For the first time in the IPL, Ashwin will line up at the Chepauk on Saturday as part of the opposition. Quite a few things have changed in Chennai and at Chennai Super Kings. For starters, the summer keeps getting hotter. The metro rail is up and running; Ashwin himself had taken a ride in it to avoid the traffic and get home after the ODI series against England in January 2017.

Super Kings, meanwhile, have rebuilt their side with old pros and Harbhajan Singh has caught the attention of fans with his offbreaks as well as his poetic tweets in Tamil, the local language. Dhoni's popularity has swelled to a crescendo. You all watched that video.

You can take the Super Kings out of Ashwin. But you just can't take Chennai out of Ashwin. In various interviews, he has proudly said: "I own the space around Chepauk". His first spectator experience here was the Test match between India and England in 1993, when Sachin Tendulkar made 165 in a series-clinching victory. Ashwin and his father Ravichandran have been regulars at Chepauk since. Ashwin then became a regular for Tamil Nadu and India in the Test set-up as well.

* _ACTION ITEM 1_:
Answer these questions from the text on Ashwin and Chepauk:
(a) After which series did Ashwin take a ride on the metro rail to get home?
(b) What two things of Harbhajan Singh's have caught the attention of fans?
(c) What match was Ashwin's first spectator experience at Chepauk?
* _ACTION ITEM 2_:
From the text on Ashwin and Chepauk, quote the passage starting at "Super Kings, meanwhile, have" up to and including "watched that video.".

* _DATA SHOWN_:
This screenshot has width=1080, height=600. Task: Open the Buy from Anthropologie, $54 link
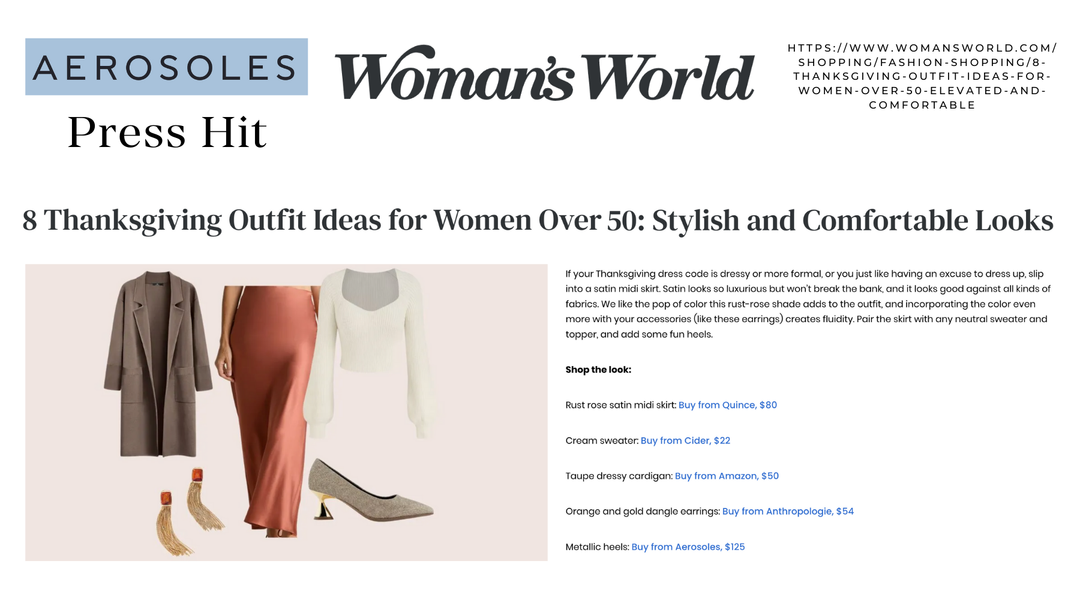[x=787, y=511]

* _ANSWER AREA 1_:
(a) The ODI series against England in January 2017.
(b) His offbreaks and his poetic tweets in Tamil.
(c) The Test match between India and England in 1993.

* _ANSWER AREA 2_:
Super Kings, meanwhile, have rebuilt their side with old pros and Harbhajan Singh has caught the attention of fans with his offbreaks as well as his poetic tweets in Tamil, the local language. Dhoni's popularity has swelled to a crescendo. You all watched that video.